Khuzaima Daudjee named 2022 ACM Distinguished Member

Thursday, December 15, 2022

The Association for Computing Machinery has named Cheriton School of Computer Science Professor Khuzaima Daudjee a Distinguished Member for his outstanding scientific contributions to computing.

“On behalf of ACM and the Distinguished Member Committee, I am delighted that you are among the inductees honored with this designation and congratulate you on this well-deserved recognition,” wrote Geraldine Fitzpatrick, Chair of the ACM Distinguished Member Committee, in her letter to Professor Daudjee.

photo of Professor Khuzaima Daudjee

Professor Daudjee conducts systems-oriented research and is a member of two research groups at the Cheriton School of Computer Science: Data Systems and Systems and Networking.

Under the ACM category of outstanding scientific contributions to computing, to which Professor Daudjee’s recognition belongs, 56 distinguished scientists were elected in 2022.

“Congratulations to Khuzaima on receiving this significant and well-deserved honour from ACM,” said Raouf Boutaba, Professor and Director of the Cheriton School of Computer Science. “He is among an esteemed group of researchers at the School of Computer Science, as well as nationally and internationally, who not only conduct transformative research but also train, mentor and inspire students to do the same.”

Professor Daudjee designs and develops systems that store and manage data. His research thrusts are in three main areas: large-scale and adaptive data management, storage, and provision of systems-level support for applications such as stream and graph processing. His work on large-scale and adaptive systems ranges from building systems such as ConfluxDB that scale through data replication and partitioning to those such as MorphoSys and Dendrite that generate on-the-fly, autonomous, physical designs and impart adaptivity to improve system performance by understanding workload data access patterns.

Professor Daudjee’s work on storage systems has resulted in designs that pave the way for self-driving data systems such as Proteus that can adapt their distributed design to different workloads, and ChronoCache that can predictively cache results for future queries. The EC-Store system shows how cloud-scale erasure-coded storage has the potential to outperform replicated storage. In streaming systems, understanding the progress and distribution of data streams has led to the design of an efficient scheduler called Klink built into the open-source Apache Flink streaming engine.

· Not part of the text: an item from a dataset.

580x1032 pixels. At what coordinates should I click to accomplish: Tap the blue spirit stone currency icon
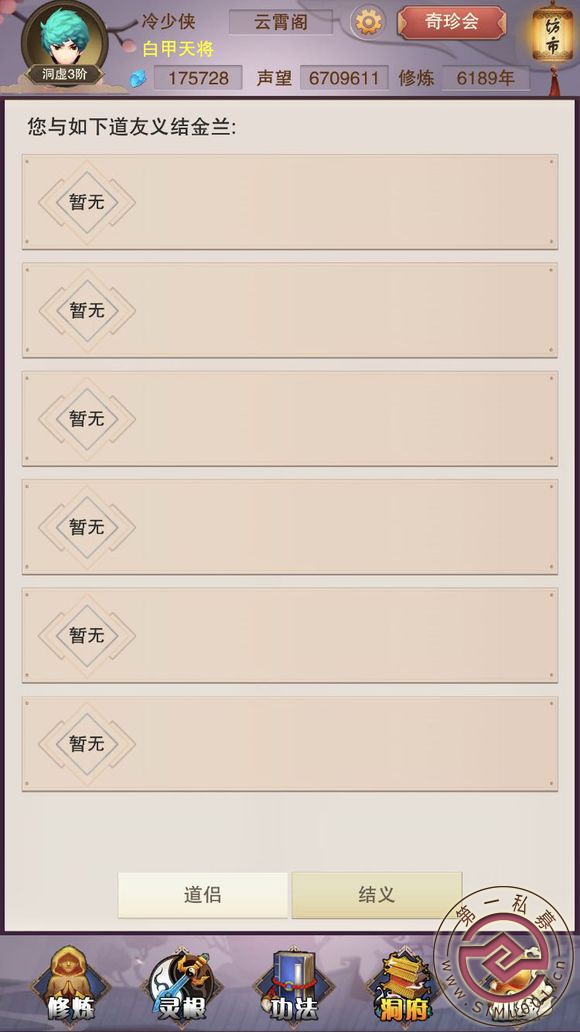pos(139,78)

Professor Daudjee performed a first comprehensive study of graph processing systems. The Barrierless Asynchronous Parallel model that followed, built into the open-source Giraph system, splits graph computation into smaller logical steps allowing computation to progress while minimizing delays from stragglers. His work on the design of Hermes, a distributed graph system on top of the centralized Neo4j open-source system, looks at incoming workload requests and selects a data layout over multiple machines to minimize graph traversals. He also contributed to the HDRF graph partitioning technique that generates efficient graph data layouts and has become influential in the design and evaluation of graph partitioners.

A key focus of Professor Daudjee’s work is on building scalable and elastic systems, leading to evaluation and benchmarking on large clusters of machines. For example, his work on graph processing systems was deployed and benchmarked on more than 100 machines.

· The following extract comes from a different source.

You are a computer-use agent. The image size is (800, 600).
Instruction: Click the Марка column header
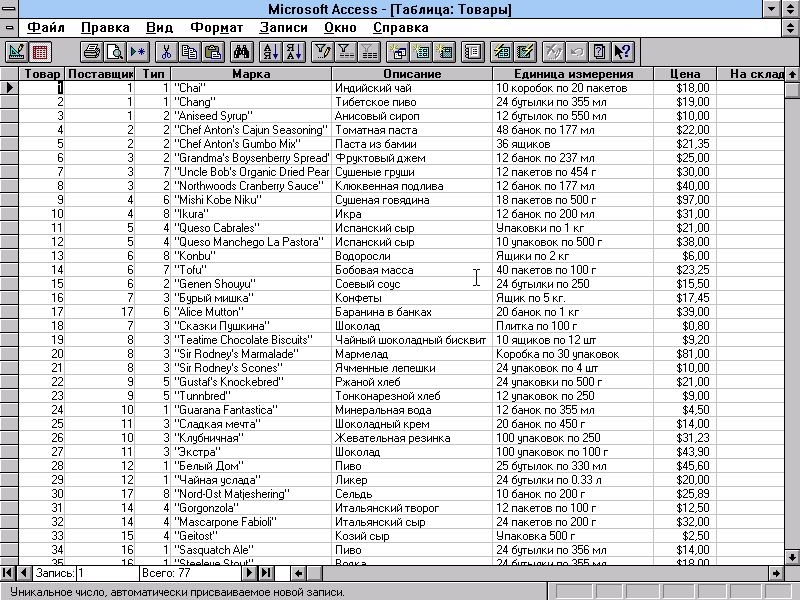tap(251, 74)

Professor Daudjee and his graduate and undergraduate students received the ACM SIGMOD Best Demonstration Award in 2020 and again in 2021, as well as a Best Paper Award at the ACM Symposium on Cloud Computing in 2015. He is most proud of the achievements of his students, one of whom has received a Governor General’s Gold Medal — the top university-wide award — and another who received a Facebook Emerging Scholar Award.

“I am grateful to all my wonderful students, collaborators and mentors,” says Professor Daudjee. “They have provided an environment driven by intellectual curiosity and insight that is conducive to developing novel system solutions to meet research challenges.”

He is the eleventh faculty member at the Cheriton School of Computer Science to be recognized as a Distinguished Member by ACM, following Professors Florian Kerschbaum (2019), Ian Goldberg (2017), Kenneth Salem (2017), Jo Atlee (2016), Charles Clarke (2015), Ihab Ilyas (2014), Mark Giesbrecht (2013), Don Cowan (2010), Anna Lubiw (2009), and Jeffrey Shallit (2008).

The Association for Computing Machinery is the world’s largest and most well-known scientific and educational computing society. To be recognized as an ACM Distinguished Member, awardees must have achieved a significant research accomplishment or made a substantial impact in computing, computer science, or information technology.